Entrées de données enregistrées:
★ ★ ★ ★ ★ ★ ★

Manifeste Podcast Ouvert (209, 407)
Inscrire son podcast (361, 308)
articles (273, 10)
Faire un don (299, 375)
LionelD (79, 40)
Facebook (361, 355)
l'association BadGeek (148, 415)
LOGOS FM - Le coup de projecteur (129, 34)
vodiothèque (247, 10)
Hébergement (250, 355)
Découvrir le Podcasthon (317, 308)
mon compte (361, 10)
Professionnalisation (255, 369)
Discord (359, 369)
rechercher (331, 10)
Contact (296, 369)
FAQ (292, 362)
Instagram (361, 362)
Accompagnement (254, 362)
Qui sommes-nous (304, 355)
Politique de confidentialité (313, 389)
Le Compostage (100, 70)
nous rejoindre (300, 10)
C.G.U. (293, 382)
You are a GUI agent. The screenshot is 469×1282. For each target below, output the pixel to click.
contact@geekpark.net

★ ★ ★ ★ ★ ★ ★

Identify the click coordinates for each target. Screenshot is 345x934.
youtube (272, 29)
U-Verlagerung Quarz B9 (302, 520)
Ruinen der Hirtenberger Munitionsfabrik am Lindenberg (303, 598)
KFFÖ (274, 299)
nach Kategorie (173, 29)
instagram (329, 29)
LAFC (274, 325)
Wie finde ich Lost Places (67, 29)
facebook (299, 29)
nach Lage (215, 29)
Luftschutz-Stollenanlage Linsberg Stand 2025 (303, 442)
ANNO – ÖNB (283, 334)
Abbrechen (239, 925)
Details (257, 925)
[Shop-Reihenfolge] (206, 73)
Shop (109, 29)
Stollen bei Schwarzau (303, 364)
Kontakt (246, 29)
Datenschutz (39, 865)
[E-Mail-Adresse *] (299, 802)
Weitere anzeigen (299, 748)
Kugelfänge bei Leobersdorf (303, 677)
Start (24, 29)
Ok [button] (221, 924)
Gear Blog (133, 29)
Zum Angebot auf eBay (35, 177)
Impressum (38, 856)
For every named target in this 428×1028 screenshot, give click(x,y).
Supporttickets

★ ★ ★ ★ ★ ★ ★

Consignes à suivre: Recopiez les lignes en commençant par celle qui contient « Le Compostage (100, 70) » et en terminant par celle qui contient « contact@geekpark.net ». Remplacez-y « nous rejoindre » par « adhérer » sans rien modifier d'autre.

Résultat obtenu:
Le Compostage (100, 70)
adhérer (300, 10)
C.G.U. (293, 382)
You are a GUI agent. The screenshot is 469×1282. For each target below, output the pixel to click.
contact@geekpark.net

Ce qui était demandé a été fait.